=== Information supplied ===

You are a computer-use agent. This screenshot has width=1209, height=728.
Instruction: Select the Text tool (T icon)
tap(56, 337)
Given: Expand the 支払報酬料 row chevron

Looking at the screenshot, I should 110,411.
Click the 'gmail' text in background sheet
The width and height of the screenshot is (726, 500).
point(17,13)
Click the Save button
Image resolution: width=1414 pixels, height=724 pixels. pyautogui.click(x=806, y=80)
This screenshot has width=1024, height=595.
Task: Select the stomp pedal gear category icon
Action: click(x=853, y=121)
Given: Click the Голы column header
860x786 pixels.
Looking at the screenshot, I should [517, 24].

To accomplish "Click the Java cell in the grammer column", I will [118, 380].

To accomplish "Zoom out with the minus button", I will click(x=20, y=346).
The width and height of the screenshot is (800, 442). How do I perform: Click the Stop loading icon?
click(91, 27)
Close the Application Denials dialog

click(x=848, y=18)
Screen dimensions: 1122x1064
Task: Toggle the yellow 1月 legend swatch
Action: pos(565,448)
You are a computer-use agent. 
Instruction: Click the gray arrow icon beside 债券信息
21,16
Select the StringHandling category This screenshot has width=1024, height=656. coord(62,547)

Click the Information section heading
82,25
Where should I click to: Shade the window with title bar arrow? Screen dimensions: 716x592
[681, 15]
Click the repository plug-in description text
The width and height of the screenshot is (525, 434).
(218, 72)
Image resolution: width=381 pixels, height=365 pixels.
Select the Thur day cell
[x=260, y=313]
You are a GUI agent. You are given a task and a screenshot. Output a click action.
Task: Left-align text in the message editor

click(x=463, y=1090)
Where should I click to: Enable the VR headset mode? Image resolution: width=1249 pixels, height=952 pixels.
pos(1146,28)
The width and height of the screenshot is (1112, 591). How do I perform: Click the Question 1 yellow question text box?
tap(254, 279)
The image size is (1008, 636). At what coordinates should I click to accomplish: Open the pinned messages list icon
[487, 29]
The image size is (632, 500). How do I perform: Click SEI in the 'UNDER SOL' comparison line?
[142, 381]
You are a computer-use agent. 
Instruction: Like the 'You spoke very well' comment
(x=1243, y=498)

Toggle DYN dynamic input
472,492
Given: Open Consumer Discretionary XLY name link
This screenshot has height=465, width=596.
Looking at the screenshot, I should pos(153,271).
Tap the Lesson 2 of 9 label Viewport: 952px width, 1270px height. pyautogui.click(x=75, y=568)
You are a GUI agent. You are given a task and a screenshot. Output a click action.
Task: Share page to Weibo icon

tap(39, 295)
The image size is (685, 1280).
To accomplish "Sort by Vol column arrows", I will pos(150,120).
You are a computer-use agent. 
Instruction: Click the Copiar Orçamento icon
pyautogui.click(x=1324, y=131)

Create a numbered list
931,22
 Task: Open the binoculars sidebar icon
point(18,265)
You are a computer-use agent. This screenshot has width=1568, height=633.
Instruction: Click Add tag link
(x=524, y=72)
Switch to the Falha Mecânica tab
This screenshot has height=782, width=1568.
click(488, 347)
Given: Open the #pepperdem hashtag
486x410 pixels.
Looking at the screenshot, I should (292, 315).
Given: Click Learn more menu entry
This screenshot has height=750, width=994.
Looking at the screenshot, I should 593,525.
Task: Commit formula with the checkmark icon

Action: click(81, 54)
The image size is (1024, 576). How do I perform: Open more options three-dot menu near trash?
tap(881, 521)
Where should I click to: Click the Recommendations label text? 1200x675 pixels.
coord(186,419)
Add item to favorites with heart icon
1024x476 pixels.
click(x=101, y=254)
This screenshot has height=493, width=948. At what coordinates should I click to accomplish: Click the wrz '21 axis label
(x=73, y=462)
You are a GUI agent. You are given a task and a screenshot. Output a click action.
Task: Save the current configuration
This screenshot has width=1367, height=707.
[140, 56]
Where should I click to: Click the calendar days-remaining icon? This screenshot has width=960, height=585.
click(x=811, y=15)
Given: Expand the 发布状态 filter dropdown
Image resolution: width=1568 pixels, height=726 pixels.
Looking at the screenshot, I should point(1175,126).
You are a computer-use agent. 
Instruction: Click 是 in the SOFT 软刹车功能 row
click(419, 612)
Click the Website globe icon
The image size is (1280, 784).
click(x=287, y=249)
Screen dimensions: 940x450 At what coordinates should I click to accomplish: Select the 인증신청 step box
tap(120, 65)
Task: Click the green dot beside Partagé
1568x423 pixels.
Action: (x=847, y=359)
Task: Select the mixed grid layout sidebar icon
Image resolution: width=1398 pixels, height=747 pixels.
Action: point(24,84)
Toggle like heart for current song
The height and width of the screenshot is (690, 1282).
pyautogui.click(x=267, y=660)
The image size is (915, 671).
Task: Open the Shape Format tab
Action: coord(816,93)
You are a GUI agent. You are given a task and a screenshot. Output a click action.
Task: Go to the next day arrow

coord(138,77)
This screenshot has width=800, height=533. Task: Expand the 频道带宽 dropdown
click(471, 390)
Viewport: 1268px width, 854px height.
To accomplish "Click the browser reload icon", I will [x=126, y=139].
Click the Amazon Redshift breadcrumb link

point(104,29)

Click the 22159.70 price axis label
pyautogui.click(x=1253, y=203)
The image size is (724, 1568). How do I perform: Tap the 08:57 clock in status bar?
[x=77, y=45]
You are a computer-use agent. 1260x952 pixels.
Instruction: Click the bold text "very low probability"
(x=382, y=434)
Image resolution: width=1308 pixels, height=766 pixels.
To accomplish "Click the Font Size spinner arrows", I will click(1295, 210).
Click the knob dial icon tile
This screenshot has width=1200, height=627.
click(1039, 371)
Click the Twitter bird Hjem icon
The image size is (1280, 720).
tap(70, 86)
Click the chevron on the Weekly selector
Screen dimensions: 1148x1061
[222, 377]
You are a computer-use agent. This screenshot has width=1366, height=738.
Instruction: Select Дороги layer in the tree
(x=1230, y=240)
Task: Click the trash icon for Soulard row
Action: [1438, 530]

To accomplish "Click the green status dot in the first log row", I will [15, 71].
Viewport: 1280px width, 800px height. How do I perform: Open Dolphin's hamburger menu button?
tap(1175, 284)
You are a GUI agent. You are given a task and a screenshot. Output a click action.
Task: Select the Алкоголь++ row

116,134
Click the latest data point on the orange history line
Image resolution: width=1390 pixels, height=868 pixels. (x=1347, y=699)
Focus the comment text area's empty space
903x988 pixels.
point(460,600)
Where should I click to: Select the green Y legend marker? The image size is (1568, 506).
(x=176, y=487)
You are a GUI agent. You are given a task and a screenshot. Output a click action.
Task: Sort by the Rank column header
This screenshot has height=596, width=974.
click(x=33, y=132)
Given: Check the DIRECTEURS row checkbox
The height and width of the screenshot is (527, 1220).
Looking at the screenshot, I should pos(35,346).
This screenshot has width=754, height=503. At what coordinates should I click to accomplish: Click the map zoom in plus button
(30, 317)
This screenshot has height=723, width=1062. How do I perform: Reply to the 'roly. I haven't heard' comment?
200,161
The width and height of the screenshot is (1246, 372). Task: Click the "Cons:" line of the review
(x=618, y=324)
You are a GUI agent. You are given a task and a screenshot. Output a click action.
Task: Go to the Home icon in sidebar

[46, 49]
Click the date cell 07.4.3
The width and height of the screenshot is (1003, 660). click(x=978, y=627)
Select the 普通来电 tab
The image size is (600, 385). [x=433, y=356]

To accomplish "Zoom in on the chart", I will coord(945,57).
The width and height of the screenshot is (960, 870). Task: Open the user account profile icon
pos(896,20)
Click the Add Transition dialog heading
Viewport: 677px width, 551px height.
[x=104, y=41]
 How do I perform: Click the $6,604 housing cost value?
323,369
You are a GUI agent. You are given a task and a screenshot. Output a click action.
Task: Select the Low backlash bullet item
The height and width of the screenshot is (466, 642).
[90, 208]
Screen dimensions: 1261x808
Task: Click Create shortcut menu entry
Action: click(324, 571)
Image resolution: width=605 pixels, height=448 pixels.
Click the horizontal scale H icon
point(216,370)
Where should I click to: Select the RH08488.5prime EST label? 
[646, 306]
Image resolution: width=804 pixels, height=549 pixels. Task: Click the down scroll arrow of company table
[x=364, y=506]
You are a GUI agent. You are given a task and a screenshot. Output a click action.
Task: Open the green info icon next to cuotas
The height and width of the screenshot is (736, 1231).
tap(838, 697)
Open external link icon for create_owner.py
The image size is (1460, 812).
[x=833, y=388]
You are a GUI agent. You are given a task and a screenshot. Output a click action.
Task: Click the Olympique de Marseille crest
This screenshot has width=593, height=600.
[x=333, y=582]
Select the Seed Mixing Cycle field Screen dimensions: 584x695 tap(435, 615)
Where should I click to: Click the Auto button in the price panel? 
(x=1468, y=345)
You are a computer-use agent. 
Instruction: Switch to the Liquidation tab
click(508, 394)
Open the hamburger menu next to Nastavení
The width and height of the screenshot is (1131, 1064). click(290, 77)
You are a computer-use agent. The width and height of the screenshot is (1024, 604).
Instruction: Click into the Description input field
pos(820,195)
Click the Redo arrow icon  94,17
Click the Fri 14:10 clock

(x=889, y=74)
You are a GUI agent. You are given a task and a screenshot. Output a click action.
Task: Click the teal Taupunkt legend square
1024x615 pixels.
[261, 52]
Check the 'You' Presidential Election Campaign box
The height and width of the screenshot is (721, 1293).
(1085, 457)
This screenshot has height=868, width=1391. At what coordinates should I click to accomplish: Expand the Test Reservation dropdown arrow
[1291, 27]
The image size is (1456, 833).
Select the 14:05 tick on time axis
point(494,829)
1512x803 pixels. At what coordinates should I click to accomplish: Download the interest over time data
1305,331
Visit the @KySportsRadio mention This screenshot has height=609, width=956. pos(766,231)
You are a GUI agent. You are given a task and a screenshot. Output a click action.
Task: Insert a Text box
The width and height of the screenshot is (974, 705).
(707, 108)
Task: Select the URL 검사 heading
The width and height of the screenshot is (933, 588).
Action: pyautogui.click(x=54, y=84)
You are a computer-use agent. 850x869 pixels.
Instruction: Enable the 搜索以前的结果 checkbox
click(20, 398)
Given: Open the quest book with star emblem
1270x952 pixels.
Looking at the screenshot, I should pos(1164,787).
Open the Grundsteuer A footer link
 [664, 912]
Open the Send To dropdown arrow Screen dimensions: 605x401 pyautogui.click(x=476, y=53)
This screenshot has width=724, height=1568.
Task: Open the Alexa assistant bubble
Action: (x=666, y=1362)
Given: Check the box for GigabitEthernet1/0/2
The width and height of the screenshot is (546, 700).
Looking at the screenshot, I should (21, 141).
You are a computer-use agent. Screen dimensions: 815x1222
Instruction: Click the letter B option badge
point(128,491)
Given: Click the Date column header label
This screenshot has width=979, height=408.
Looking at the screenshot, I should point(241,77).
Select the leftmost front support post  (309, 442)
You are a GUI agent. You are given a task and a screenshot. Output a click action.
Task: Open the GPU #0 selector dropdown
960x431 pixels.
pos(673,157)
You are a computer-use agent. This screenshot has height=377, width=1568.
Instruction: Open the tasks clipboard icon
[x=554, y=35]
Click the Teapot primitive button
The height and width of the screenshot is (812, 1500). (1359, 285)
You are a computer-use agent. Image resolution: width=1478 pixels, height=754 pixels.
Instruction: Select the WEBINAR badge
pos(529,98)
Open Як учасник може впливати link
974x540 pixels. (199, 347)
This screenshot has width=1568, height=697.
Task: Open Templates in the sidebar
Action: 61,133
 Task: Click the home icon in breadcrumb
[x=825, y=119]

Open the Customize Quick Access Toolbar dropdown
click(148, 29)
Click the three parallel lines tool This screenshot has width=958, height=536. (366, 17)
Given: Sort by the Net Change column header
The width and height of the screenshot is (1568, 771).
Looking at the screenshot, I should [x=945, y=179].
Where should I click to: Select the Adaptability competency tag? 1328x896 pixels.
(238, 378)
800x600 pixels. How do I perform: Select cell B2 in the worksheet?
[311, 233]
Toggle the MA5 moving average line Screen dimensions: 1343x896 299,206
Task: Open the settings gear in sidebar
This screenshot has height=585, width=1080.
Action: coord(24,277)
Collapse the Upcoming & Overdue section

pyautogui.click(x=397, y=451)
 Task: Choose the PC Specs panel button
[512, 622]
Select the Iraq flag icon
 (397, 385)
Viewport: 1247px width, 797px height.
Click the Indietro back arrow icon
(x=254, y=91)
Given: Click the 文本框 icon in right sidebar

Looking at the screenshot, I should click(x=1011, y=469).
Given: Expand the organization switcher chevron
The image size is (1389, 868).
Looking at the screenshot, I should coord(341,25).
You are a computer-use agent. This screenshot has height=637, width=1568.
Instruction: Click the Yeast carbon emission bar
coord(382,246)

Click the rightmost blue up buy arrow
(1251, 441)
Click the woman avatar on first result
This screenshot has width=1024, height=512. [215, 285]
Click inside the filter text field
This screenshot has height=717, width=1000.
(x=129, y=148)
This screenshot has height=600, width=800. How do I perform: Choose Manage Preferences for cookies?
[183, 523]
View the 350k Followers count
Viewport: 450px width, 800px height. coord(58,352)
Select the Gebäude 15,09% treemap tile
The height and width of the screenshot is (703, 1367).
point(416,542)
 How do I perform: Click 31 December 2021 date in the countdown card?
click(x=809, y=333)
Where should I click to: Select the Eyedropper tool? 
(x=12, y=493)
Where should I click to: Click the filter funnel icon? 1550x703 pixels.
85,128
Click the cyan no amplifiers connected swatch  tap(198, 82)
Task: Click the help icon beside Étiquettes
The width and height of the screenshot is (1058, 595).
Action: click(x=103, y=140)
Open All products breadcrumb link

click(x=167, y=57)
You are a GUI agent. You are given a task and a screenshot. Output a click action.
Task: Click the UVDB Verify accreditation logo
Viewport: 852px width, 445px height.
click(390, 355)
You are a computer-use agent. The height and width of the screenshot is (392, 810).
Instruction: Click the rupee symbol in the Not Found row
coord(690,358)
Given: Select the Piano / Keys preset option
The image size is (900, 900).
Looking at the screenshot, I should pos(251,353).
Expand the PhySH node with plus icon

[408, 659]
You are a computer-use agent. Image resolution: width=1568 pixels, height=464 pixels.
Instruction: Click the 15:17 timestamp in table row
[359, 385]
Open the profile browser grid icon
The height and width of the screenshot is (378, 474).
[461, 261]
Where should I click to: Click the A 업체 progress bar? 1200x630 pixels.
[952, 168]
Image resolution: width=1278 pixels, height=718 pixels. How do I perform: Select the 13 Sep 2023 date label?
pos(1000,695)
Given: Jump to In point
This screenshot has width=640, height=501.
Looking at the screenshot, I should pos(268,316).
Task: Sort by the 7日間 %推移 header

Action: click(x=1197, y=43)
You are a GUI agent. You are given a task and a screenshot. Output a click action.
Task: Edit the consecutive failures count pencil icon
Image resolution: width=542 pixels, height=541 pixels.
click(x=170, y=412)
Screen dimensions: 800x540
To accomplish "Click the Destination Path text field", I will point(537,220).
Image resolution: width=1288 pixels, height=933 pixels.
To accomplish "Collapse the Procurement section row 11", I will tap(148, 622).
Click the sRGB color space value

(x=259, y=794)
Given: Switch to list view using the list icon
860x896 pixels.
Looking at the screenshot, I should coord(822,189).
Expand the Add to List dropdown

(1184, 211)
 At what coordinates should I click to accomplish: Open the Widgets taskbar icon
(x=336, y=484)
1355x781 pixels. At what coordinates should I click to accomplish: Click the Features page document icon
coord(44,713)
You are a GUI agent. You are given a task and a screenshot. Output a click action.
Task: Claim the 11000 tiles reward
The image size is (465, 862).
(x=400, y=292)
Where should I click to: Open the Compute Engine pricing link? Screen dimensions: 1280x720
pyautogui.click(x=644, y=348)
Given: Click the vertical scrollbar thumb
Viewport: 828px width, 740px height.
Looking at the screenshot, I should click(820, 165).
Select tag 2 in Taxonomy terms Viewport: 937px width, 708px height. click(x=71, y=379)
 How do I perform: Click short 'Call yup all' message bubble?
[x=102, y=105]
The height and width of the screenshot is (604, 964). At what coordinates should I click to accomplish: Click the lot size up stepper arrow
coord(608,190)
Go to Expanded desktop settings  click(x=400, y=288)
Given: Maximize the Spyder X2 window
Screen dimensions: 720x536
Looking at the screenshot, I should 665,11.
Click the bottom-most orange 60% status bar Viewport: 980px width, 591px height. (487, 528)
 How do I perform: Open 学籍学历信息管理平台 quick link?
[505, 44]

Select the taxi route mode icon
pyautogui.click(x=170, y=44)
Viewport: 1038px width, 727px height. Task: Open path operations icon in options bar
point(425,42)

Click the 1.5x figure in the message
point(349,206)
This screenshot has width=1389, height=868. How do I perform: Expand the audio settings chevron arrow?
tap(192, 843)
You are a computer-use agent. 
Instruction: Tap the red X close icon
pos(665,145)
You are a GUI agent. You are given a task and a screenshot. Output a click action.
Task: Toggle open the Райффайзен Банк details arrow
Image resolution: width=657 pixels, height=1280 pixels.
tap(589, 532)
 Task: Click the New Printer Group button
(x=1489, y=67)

===

■ Requirement: Write out the listing's lines exactly, from its first line through the line that contains "Select the StringHandling", and stop there.

■ Finished task:
You are a computer-use agent. This screenshot has width=1209, height=728.
Instruction: Select the Text tool (T icon)
tap(56, 337)
Given: Expand the 支払報酬料 row chevron

Looking at the screenshot, I should 110,411.
Click the 'gmail' text in background sheet
The width and height of the screenshot is (726, 500).
point(17,13)
Click the Save button
Image resolution: width=1414 pixels, height=724 pixels. pyautogui.click(x=806, y=80)
This screenshot has width=1024, height=595.
Task: Select the stomp pedal gear category icon
Action: click(x=853, y=121)
Given: Click the Голы column header
860x786 pixels.
Looking at the screenshot, I should [517, 24].

To accomplish "Click the Java cell in the grammer column", I will [118, 380].

To accomplish "Zoom out with the minus button", I will click(x=20, y=346).
The width and height of the screenshot is (800, 442). How do I perform: Click the Stop loading icon?
click(91, 27)
Close the Application Denials dialog

click(x=848, y=18)
Screen dimensions: 1122x1064
Task: Toggle the yellow 1月 legend swatch
Action: pos(565,448)
You are a computer-use agent. 
Instruction: Click the gray arrow icon beside 债券信息
21,16
Select the StringHandling category This screenshot has width=1024, height=656. coord(62,547)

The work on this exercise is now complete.